If you can’t trust your bank, government or your medical provider to protect your data, what makes you think students are any safer?
Turns out, according to one student security researcher, they’re not.
Eighteen-year-old Bill Demirkapi, a recent high school graduate in Boston, Massachusetts, spent much of his latter school years with an eye on his own student data. Through self-taught pen testing and bug hunting, Demirkapi found several vulnerabilities in a his school’s learning management system, Blackboard, and his school district’s student information system, known as Aspen and built by Follett, which centralizes student data, including performance, grades, and health records.
The former student reported the flaws and revealed his findings at the Def Con security conference on Friday.
“I’ve always been fascinated with the idea of hacking,” Demirkapi told gpgmail prior to his talk. “I started researching but I learned by doing,” he said.
Among one of the more damaging issues Demirkapi found in Follett’s student information system was an improper access control vulnerability, which if exploited could have allowed an attacker to read and write to the central Aspen database and obtain any student’s data.
Blackboard’s Community Engagement platform had several vulnerabilities, including an information disclosure bug. A debugging misconfiguration allowed him to discover two subdomains, which spat back the credentials for Apple app provisioning accounts for dozens of school districts, as well as the database credentials for most if not every Blackboard’s Community Engagement platform, said Demirkapi.
“School data or student data should be taken as seriously as health data. The next generation should be one of our number one priorities, who looks out for those who can’t defend themselves.”
Bill Demirkapi, security researcher
Another set of vulnerabilities could have allowed an authorized user — like a student — to carry out SQL injection attacks. Demirkapi said six databases could be tricked into disclosing data by injecting SQL commands, including grades, school attendance data, punishment history, library balances, and other sensitive and private data.
Some of the SQL injection flaws were blind attacks, meaning dumping the entire database would have been more difficult but not impossible.
In all, over 5,000 schools and over five million students and teachers were impacted by the SQL injection vulnerabilities alone, he said.
Demirkapi said he was mindful to not access any student records other than his own. But he warned that any low-skilled attacker could have done considerable damage by accessing and obtaining student records, not least thanks to the simplicity of the database’s password. He wouldn’t say what it was, only that it was “worse than ‘1234’.”
But finding the vulnerabilities was only one part of the challenge. Disclosing them to the companies turned out to be just as tricky.
Demirkapi admitted that his disclosure with Follett could have been better. He found that one of the bugs gave him improper access to create his own “group resource,” such as a snippet of text, which was viewable to every user on the system.
“What does an immature 11th grader do when you hand him a very, very, loud megaphone?” he said. “Yell into it.”
And that’s exactly what he did. He sent out a message to every user, displaying each user’s login cookies on their screen. “No worries, I didn’t steal them,” the alert read.
“The school wasn’t thrilled with it,” he said. “Fortunately, I got off with a two-day suspension.”
He conceded it wasn’t one of his smartest ideas.
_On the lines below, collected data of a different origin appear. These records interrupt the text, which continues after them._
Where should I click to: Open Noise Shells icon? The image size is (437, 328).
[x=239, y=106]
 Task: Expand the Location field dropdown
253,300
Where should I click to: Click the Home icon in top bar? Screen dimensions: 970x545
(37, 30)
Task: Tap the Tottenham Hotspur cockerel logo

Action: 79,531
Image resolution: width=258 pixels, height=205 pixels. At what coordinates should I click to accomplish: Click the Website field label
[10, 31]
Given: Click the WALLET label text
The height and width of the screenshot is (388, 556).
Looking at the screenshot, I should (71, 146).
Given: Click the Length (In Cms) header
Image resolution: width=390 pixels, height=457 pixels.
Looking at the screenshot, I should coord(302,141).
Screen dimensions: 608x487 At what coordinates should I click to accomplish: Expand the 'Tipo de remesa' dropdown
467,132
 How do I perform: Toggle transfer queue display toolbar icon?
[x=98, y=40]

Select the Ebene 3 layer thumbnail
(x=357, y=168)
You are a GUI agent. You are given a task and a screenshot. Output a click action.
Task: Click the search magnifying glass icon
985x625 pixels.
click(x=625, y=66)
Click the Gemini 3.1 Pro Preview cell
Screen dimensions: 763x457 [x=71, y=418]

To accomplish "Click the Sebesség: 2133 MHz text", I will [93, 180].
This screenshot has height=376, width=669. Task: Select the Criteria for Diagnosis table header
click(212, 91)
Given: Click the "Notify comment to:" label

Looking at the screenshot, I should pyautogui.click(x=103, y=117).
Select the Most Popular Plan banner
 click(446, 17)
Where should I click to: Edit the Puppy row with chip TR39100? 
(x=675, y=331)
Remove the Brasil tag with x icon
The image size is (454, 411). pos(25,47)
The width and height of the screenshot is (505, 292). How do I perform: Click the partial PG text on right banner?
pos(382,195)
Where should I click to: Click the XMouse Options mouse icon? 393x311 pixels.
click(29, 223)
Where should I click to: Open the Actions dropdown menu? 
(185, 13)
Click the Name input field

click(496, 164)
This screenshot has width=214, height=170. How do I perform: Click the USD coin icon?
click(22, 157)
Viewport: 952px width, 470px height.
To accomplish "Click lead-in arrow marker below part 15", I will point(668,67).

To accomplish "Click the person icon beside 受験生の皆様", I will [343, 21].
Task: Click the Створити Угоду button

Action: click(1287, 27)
He wanted to show his proof-of-concept but was unable to contact Follett with details of the vulnerability. He later went through his school, which set up a meeting, and disclosed the bugs to the company.
Blackboard, however, ignored Demirkapi’s responses for several months, he said. He knows because after the first month of being ignored, he included an email tracker, allowing him to see how often the email was opened — which turned out to be several times in the first few hours after sending. And yet the company still did not respond to the researcher’s bug report.
Blackboard eventually fixed the vulnerabilities, but Demirkapi said he found that the companies “weren’t really prepared to handle vulnerability reports,” despite Blackboard ostensibly having a published vulnerability disclosure process.
“It surprised me how insecure student data is,” he said. “School data or student data should be taken as seriously as health data,” he said. “The next generation should be one of our number one priorities, who looks out for those who can’t defend themselves.”
He said if a teenager had discovered serious security flaws, it was likely that more advanced attackers could do far more damage.
Heather Phillips, a spokesperson for Blackboard, said the company appreciated Demirkapi’s disclosure.
“We have addressed several issues that were brought to our attention by Mr. Demirkapi and have no indication that these vulnerabilities were exploited or that any clients’ personal information was accessed by Mr. Demirkapi or any other unauthorized party,” the statement said. “One of the lessons learned from this particular exchange is that we could improve how we communicate with security researchers who bring these issues to our attention.”
Follet spokesperson Tom Kline said the company “developed and deployed a patch to address the web vulnerability” in July 2018.
The student researcher said he was not deterred by the issues he faced with disclosure.
“I’m 100% set already on doing computer security as a career,” he said. “Just because some vendors aren’t the best examples of good responsible disclosure or have a good security program doesn’t mean they’re representative of the entire security field.”